E in effetti in un abstract del progetto dell’epoca, ancora circolante in Rete, il quadro appare chiaro: “Le analisi e le valutazioni (…) hanno sottolineato la necessità di un ripristino generale del ponte con interventi particolari localizzati e la necessità di un rinforzo strutturale del pilone 11″. Dopo quel tipo di intervento, ricordava l’architetto Giovanna Franco, docente all’università di Genova, in un articolo del 2003, le apposite strutture provvisionali usate per i lavori, erano persino “rimaste in dotazione della società Autostrade”. Ma la “necessità” nei venticinque anni successivi non si è tradotta in altri interventi importanti di maquillage fino alla gara ristretta di giugno, perché, sostiene Autostrade, le attività di monitoraggio non facevano immaginare l’esistenza di un pericolo imminente. Qualcosa però, forse, era cambiato negli ultimi tempi, visto la via breve decisa per far partire i lavori.
Diverse particolarità della struttura: “Poco robusta”
Un viadotto come quello ideato da Morandi, stando al docente del Polimi, è strutturalmente “poco robusto” e per questo”può avere una durata media di vita in sicurezza dimezzata rispetto a un viadotto di concezione classica che inizia a ‘decadere’ dopo mezzo secolo”. Anche perché, ricorda Malerba, è stato uno dei primi grandi ponti strallati al mondo, ovvero di quel genere “con i tiranti inclinati che scendono e sostengono il piano stradale” dando una fisionomia simile a quella del Ponte di Brooklyn, come l’opera di Morandi era stata ribattezzata. “Ma sotto il profilo ingegneristico – specifica – sono imparagonabili”. All’epoca, spiega il docente, fu “un’opera notevole” ma probabilmente tirata su con “eccessiva fiducia nei materiali utilizzati”. E poi, aggiunge, “non c’era un’approfondita conoscenza di quanto gli agenti atmosferici ammalorino” le infrastrutture.
Come funzionano gli stralli e l’importanza della manutenzione
Gli stralli non hanno cavi a vista, ma sono “un blocco di calcestruzzo precompresso” che con un “concetto particolarissimo”, lo definisce Malerba, subiscono una decompressione quando vengono ‘agganciati’ al carico, ovvero alla sede stradale.
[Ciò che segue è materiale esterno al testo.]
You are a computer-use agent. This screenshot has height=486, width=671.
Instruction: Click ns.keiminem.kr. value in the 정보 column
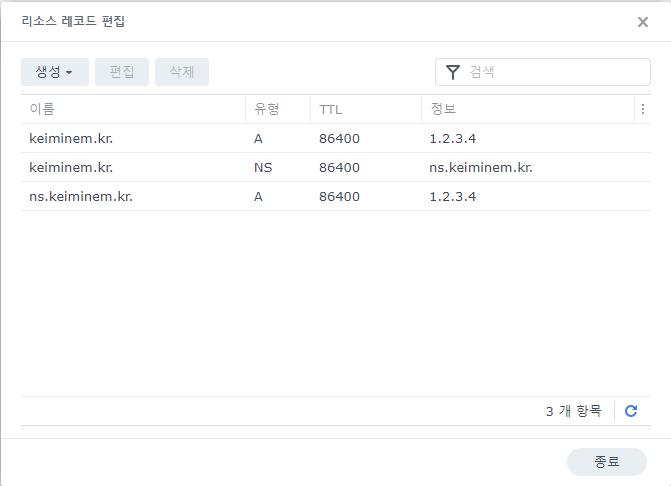481,168
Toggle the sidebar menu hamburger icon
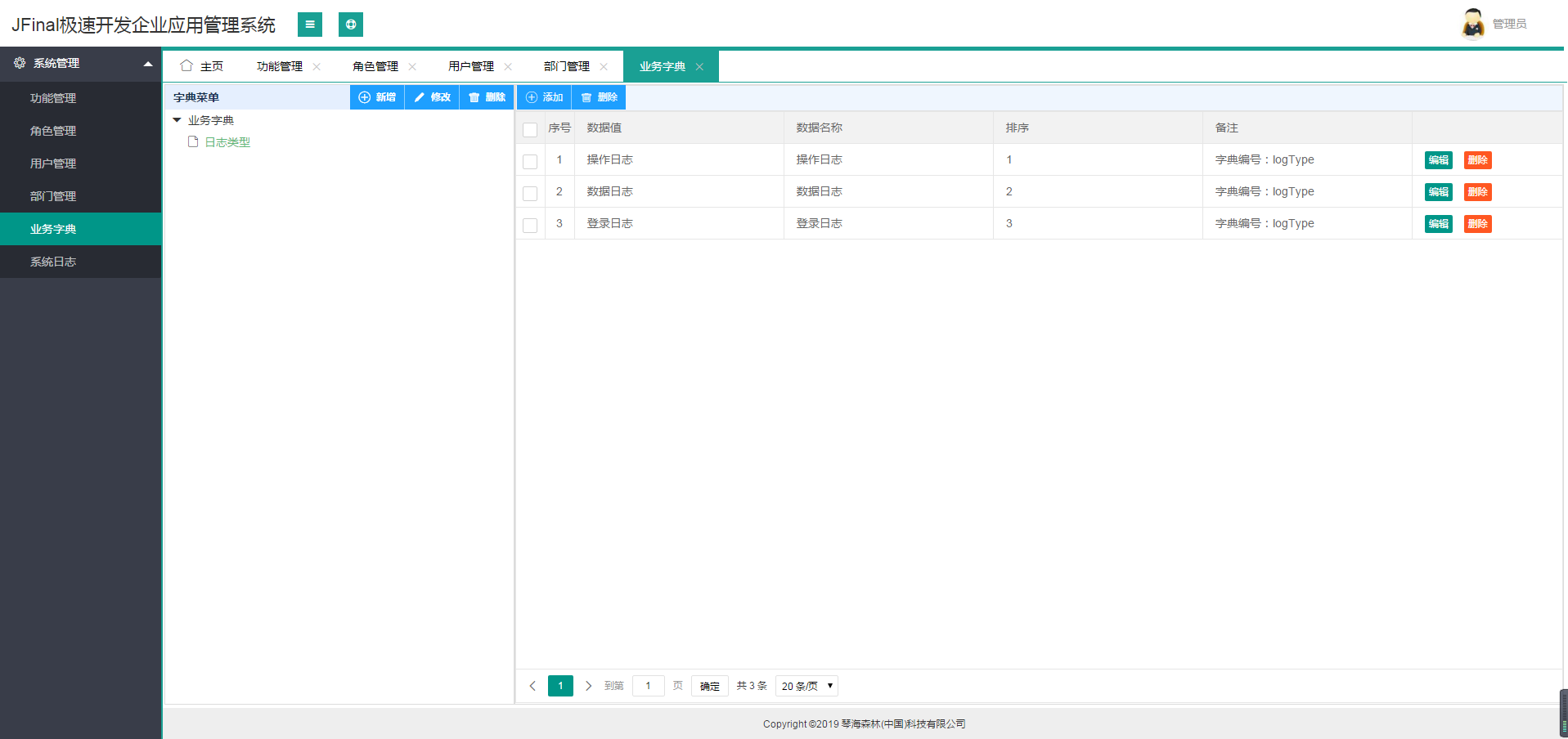The image size is (1568, 739). 309,25
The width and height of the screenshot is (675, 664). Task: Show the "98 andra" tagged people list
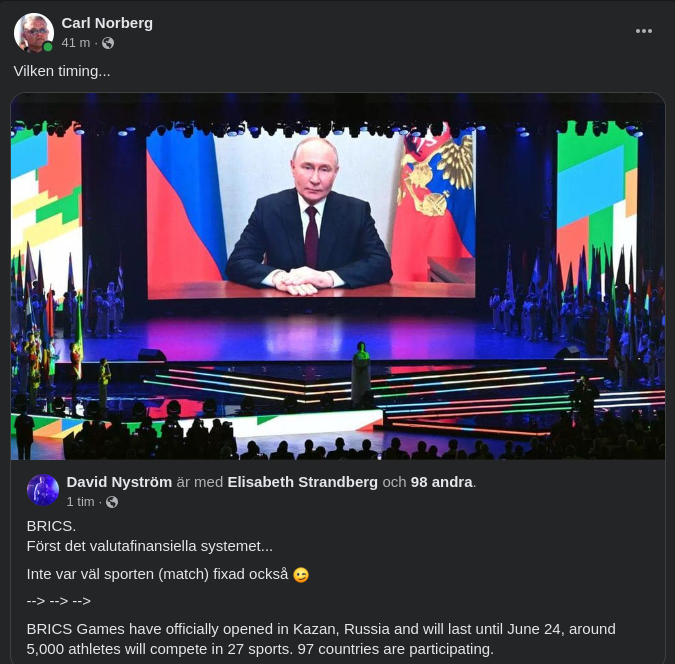(442, 482)
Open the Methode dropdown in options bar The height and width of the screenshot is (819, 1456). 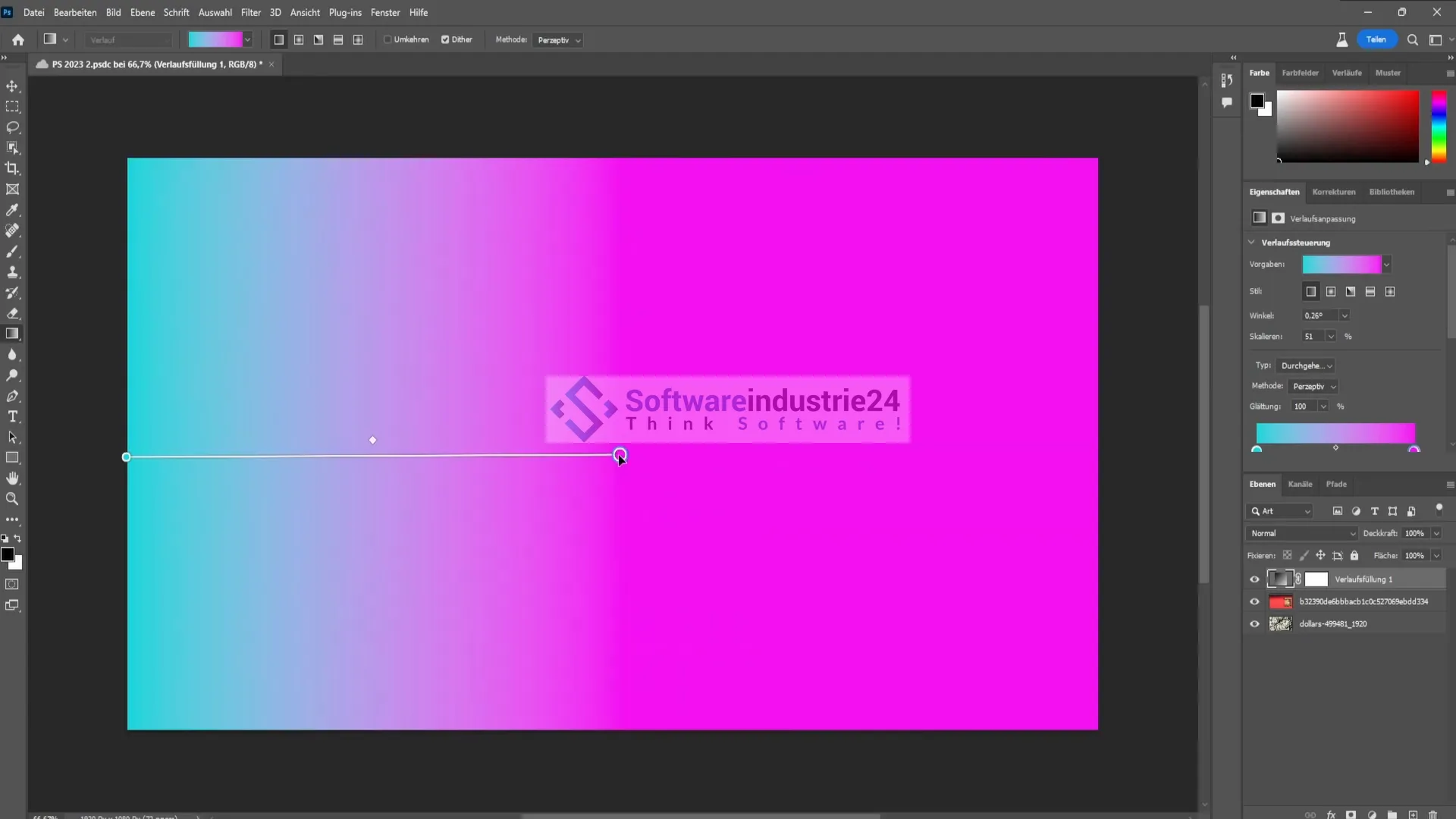click(x=558, y=40)
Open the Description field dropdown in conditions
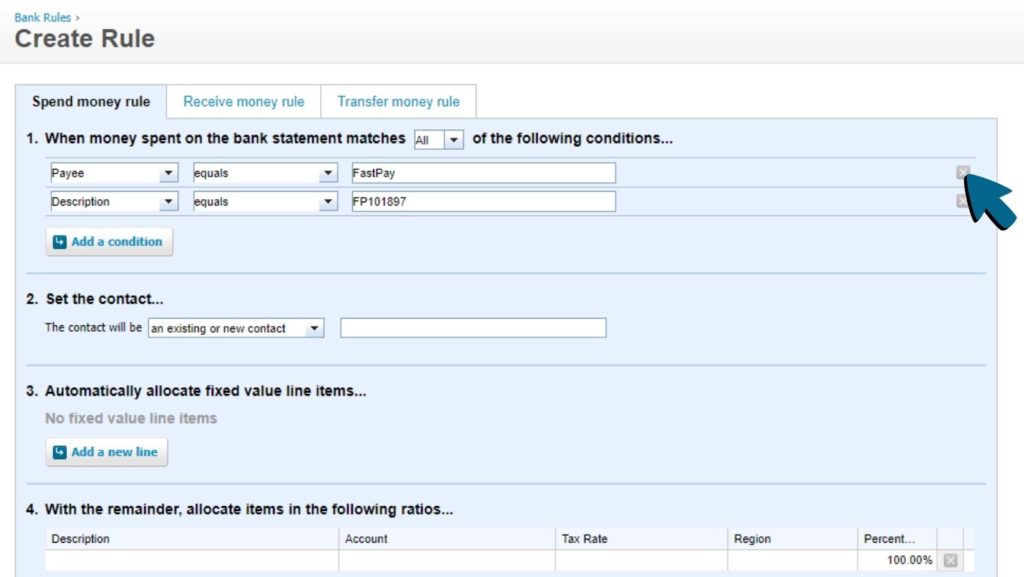Image resolution: width=1024 pixels, height=577 pixels. click(x=114, y=202)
Dove, aggiunge, sono presenti un grande numero di giunti (le solette che tengono insieme i pezzi di calcestruzzo). “Parti vulnerabili – aggiunge – che ‘esaltano’ il peso che il viadotto deve sopportare. Il passaggio dei mezzi è come una piccola ma frequente martellata“. Questo, conclude il docente del Polimi, “influenza la struttura e, assieme ad altri aspetti tecnici, come un diverso scarico dell’acqua, può creare un ‘effetto domino’“. Qualcosa di molto simile al collasso del 14 agosto.